What I truly cannot understand is this ongoing crusade by the ODT to constantly publish openly biased articles about the running and funding of it. The Garden is an asset to this city, not only representing its rich and diverse cultural heritage, but also the growing business links between us and our sister city Shanghai. I am always greeted with enthusiasm by the staff, and particularly enjoy the responses of tourists who are regularly willing to tell me how lucky Dunedin is tohave such a treasure.

Please ODT, start looking and recognising the positive work that is coming out of the Garden. The small team are incredibly friendly, hard working, and loyal and deserve some recognition for that..

And for anyone in Dunedin whinging about the Garden who haven't visited (recently), get off your backside and go see it - you'll be in for a wonderful surprise!


Offer a tea ceremony

I realise that a tea ceremony is often associated with Japan but I think there is a strong Chinese tradition as well.
I wonder whether taking part in a tea ceremony held within the gardens might be a paid activity that could entice people to visit. Sitting and taking tea within the gardens might be nice, and it is also something I would consider taking my kids to when they were a little older.
Of course this may already happen but I would not know - the advertising etc. around the gardens is not great.


Chinese Garden

Firstly, it's time people of Dunedin started to realise that not everything is free, it's a great asset to the town and not only to tourist but residents of Greater Dunedin.  I think what the council needs to do is start to grow Dunedin and approve the new hotel on the foreshore. That will encourage more visitors. We have great bars and restaurants plus amazing architecture, having moved back from 3 decades I appreciate it more but the attitudes haven't changed by this I mean that it's all just a little hard.

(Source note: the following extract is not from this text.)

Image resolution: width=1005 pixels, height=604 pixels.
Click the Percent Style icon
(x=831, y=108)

We treat Dunedin like we don't want to share it with the rest of New Zealand and the world, but we whinge when visitor numbers drop. We have to stop treating Duners like "Brigadoon" only appearing when there's a test or some festival in town. So come on council and Dunedin you have to spend money to make money and I'm over the excuse that it's the economy to blame.  Well if that's the case then I'm surprised Dunedin well come to think of it the whole of New Zealand is still open for business, because that has ALWAYS been the excuse here when fresh ideas and improvements are put forward.  

Gardens and fees

Why would charging an entry fee for the Chinese gardens bring in more money? Hardly anyone goes even when it is free, adding a charge will even chase more people away. 

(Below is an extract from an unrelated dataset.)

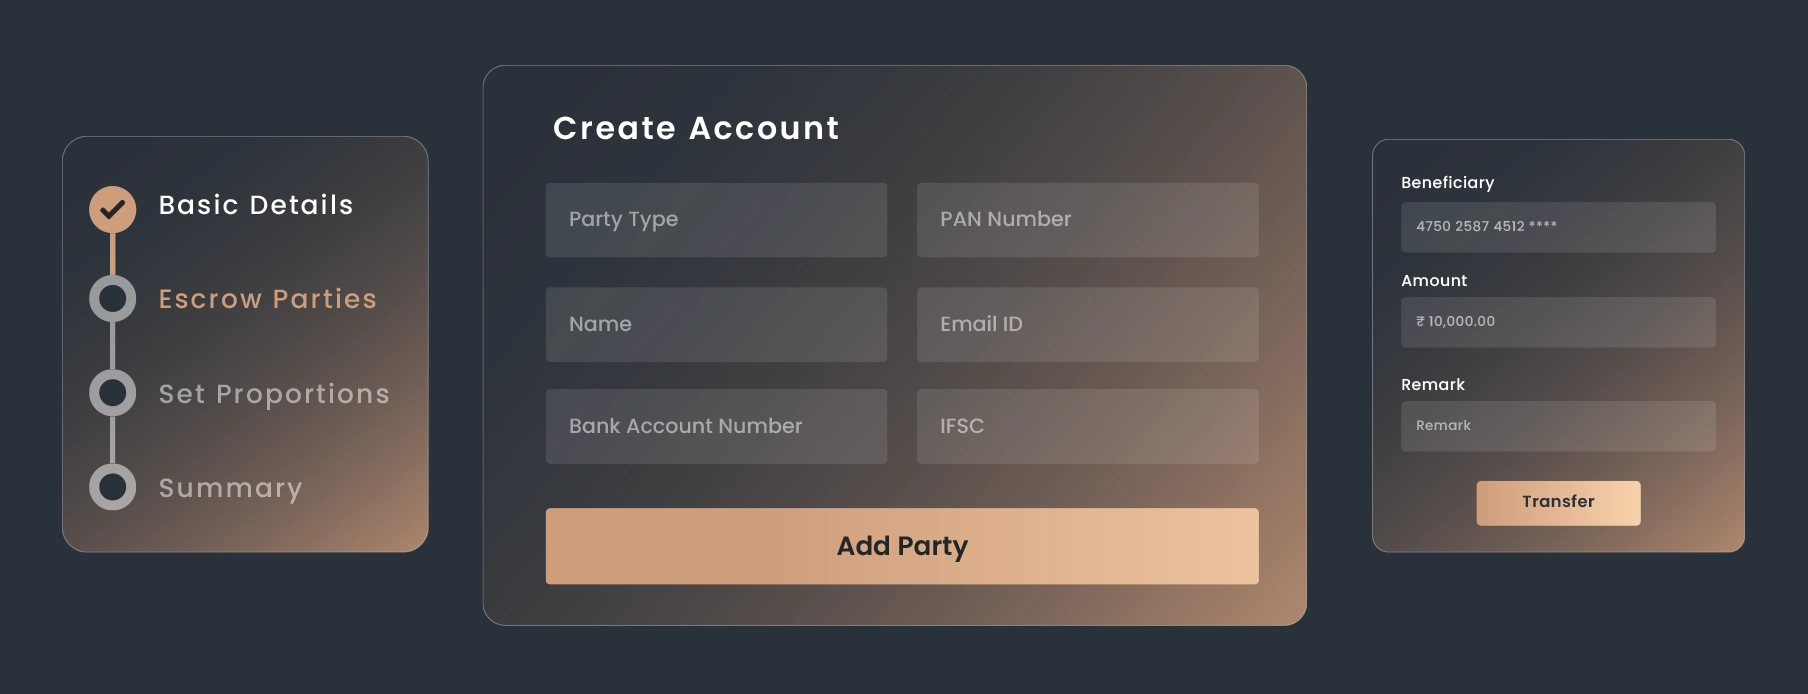
Task: Select the Set Proportions step circle
Action: tap(112, 393)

What the Chinese should do is to turn it into a yum char house and open it every day for lunch. Make it authentic and make it the best. 

To charge or not

I have never set foot inside the Chinese garden and am never likely too. Even a free ticket would not entice me. This was a folly of Mr Chin. Perhaps its now time for him and his buddies to stump up the shortfall. It's also time council washed their hands of the whole project. As mentioned by someone yesterday, a council-owned car  park would be a better bet and the rocks could be used to shore up middle beach.

Well worth the visit...

The Chinese gardens are an amazing facility and well worth the visit and should be encouraged, if entry prices were more reasonable, say $5.00 for an adult and $15.00 for a family, more people (locals as well as tourists) would be inclined to go. I have been once and loved it but it's too dear to drop into on a quiet day...

More volume of customers for less would provide the same funds and create greater goodwill in the community.


Entry fee required

The Chinese Garden should have to charge for entry because that was the deal struck for taking on this project in the first place. To turn around now, and give free entry, takes away any responsibility to make ends meet. This garden was never an essential council service/facility. It was an extra venue to ostensibly attract tourists and also to be a sentimental sop to our sister city relationship with Shanghai. Also, of course, it was the 'darling' of our previous mayor who happened to be of Chinese extraction.